§ **Your instructions**: Retype, word for word, the stretch of the passage below on Gellman's article that begins with the words containing "Gellman insists that" and ends with "brink of failure.".

:: Provided passage ::

Gellman’s carefully researched, rigorously argued and deeply pessimistic article, “Trump’s Next Coup Has Already Begun,” is most disturbing. Like the other authors, he reconstructions much of what happened on January 6th, focusing on the role of Trump’s key henchmen like Bannon and Rudi Giuliani. However, he goes further by offering invaluable – and disturbing – insights into the make-up of the army of militant Trump supporters who either attacked the Capitol or justify the assault. He is very worried as to what may come with the ascendency of what used to be a fringe movement of conservatives to a mass movement of “proto-fascists,” a term he doesn’t use.
Gellman insists that readers acknowledge the obvious:
It was citizen Trump — as litigant, as candidate, as dominant party leader, as gifted demagogue, and as commander of a vast propaganda army — who launched the insurrection and brought the peaceful transfer of power to the brink of failure.
He adds: “To understand the threat today, you have to see with clear eyes what happened, what is still happening, after the 2020 election.” And then dismisses Trump supporters, noting “The charlatans and cranks who filed lawsuits and led public spectacles on Trump’s behalf were sideshows. They distracted from the main event: a systematic effort to nullify the election results and then reverse them.”

:::
:: Entries provided ::

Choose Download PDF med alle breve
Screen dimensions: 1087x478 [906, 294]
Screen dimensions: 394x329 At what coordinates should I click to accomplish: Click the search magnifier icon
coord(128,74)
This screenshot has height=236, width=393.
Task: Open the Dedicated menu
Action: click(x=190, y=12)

:::

§ **Solution**:
Gellman insists that readers acknowledge the obvious:
It was citizen Trump — as litigant, as candidate, as dominant party leader, as gifted demagogue, and as commander of a vast propaganda army — who launched the insurrection and brought the peaceful transfer of power to the brink of failure.